Due to the rather large niche my new rifle is going to be required to fill, I wanted to shoot a variety of ammo through it to see how it performed with various manufacturers’ products and bullet weights. Per Winchester’s website, “With quality optics, premium ammunition, and good shooting conditions, 1 MOA accuracy can be expected — if you, your ammo and your optics are up to it.” I was, so I headed to the range with a bag full of rounds and expectations. After several hours of bench shooting, my consensus was that of Winchester, the rifle was holding around a 1 to 1.5 MOA average with just about everything I closed the bolt on. Two loads, a Black Hills Ammo 165 gr. Hornady GMX and Norma’s 170 gr. Tip Strike averaged sub-MOA. All of the loads tested have a proven history of performance and given the size of game being hunted, would work well at reasonable ranges.

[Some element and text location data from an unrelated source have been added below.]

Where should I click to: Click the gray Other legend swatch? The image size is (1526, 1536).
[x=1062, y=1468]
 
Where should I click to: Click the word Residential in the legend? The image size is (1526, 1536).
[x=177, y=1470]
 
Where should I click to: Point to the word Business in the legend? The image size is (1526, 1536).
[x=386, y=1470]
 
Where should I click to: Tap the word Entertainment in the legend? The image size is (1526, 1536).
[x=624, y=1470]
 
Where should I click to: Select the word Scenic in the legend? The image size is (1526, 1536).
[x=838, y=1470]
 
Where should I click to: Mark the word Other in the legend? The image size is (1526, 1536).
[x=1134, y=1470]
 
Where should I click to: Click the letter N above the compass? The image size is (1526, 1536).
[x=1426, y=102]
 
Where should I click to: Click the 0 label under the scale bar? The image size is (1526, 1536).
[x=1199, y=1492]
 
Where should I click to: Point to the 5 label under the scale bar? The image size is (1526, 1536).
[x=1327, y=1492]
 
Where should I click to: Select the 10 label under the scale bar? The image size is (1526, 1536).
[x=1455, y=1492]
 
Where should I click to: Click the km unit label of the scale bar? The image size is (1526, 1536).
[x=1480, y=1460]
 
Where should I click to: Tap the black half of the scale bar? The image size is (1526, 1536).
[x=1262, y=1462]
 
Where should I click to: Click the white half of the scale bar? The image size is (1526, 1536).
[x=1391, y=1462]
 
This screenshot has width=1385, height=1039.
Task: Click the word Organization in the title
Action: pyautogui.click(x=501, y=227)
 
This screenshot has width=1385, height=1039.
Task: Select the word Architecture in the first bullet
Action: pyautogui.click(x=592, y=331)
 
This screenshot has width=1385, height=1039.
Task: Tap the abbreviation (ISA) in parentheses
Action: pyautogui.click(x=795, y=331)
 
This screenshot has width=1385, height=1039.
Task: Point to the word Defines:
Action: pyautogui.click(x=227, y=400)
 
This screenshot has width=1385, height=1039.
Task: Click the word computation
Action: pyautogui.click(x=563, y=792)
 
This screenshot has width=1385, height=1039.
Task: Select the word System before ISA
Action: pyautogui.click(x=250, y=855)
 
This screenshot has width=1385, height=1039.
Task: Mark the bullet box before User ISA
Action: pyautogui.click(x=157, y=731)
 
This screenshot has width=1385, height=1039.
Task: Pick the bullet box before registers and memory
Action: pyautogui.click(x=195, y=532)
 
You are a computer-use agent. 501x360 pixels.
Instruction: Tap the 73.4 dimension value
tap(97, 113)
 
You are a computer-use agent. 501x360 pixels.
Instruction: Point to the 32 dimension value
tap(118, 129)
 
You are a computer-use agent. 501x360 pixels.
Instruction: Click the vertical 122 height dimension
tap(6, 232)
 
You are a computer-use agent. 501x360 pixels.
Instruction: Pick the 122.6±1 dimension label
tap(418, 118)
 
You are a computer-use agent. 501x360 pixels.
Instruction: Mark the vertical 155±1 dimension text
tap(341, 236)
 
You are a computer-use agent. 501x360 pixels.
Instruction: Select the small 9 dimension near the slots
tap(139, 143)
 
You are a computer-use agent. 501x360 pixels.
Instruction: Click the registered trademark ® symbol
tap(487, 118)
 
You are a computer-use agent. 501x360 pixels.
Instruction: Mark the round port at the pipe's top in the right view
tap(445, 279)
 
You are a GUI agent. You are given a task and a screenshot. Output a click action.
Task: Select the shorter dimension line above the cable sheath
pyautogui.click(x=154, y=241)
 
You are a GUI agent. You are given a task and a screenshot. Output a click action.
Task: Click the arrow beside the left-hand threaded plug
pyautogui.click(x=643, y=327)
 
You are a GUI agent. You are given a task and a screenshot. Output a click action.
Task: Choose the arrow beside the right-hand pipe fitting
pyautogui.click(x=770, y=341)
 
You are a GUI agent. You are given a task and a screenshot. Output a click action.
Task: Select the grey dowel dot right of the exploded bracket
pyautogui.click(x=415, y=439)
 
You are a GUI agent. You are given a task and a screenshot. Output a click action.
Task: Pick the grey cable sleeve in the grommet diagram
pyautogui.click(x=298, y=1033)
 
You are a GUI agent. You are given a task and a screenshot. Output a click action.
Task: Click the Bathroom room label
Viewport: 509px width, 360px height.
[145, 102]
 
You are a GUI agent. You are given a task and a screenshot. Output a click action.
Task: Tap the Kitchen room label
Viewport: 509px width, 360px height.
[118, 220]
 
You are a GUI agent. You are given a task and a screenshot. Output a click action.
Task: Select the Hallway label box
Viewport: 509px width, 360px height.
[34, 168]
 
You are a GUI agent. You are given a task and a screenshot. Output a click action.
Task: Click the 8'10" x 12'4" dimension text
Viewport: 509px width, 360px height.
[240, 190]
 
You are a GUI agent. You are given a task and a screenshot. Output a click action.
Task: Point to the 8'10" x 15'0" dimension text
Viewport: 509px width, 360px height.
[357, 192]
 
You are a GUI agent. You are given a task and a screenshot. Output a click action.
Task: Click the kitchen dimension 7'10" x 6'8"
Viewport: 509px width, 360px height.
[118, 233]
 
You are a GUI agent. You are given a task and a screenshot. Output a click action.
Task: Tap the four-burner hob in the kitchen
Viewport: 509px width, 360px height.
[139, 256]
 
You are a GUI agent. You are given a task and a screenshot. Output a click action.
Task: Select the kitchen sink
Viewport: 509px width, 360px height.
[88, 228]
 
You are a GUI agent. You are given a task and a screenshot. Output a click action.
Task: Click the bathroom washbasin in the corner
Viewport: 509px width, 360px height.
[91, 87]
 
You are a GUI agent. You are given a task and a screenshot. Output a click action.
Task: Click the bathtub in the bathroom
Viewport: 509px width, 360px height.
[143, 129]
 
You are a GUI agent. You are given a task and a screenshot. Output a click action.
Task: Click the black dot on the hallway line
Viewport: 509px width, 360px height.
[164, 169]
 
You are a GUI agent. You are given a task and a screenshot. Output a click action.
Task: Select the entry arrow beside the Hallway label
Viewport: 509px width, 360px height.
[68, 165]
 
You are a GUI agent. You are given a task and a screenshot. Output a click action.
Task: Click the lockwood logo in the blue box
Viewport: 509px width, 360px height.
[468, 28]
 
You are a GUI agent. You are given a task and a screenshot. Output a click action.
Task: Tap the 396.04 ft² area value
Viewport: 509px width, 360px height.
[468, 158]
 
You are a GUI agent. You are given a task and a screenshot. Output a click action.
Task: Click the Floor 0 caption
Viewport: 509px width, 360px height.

|Group 1||Group 2||Group 3||Average|
|Black Hills 165gr||.8||.9||1||.9|
|Black Hills 200gr||1.6||1.3||1.7||1.53|
Given that the rifle is going to be spending most of its field days in Alaska, I wanted a good scope cover and sling to protect my investment. Flip-up style scope caps have their place in the hunting world but I opted to go with a whole cover style, wading through alders and brush can be hard on glass and I wanted a maximum amount of protection. I chose the Scope Slicker from Alpine. It’s weatherproof and comes with a built-in microfiber lens cleaners on either end as well as a secure mounting system that allows you to flip up either end yet keep it attached to the scope. It checked all of the boxes I wanted.
Depending on the time of year and game being pursued, a hunter can find themselves spending every waking hour out of the tent in their raingear. Few things are as frustrating and take your mind out of the game than constantly fighting your rifle sling on a wet rain jacket all day. For this reason, I chose a Butler Creek Comfort Stretch sling with non-slip grippers on the back. If my rifle’s not in my hands, I want it out of the way so I can focus on the task at hand.
While I gathered information and advice from different people throughout the last several months, from lifelong Alaskan residents to gun writers, I tried to follow the old adage: Get the best you can afford. There’s not a one-size-fits-all in any realm of the firearm industry, certainly when it comes to the vastness of hunting opportunity in Alaska, from blacktail on Kodiak to giant brown bear on the Peninsula, Dall sheep in the Chugach to caribou on the Aleutian Chain. I covered as many bases as I could and believe this setup will serve me well for years to come. Many people do it for a lot less money and some a lot more. I believe the most important thing is familiarity with one’s specific rifle. Familiarity translates to accuracy and accuracy to more epic days in the field which is what hunting Alaska is all about.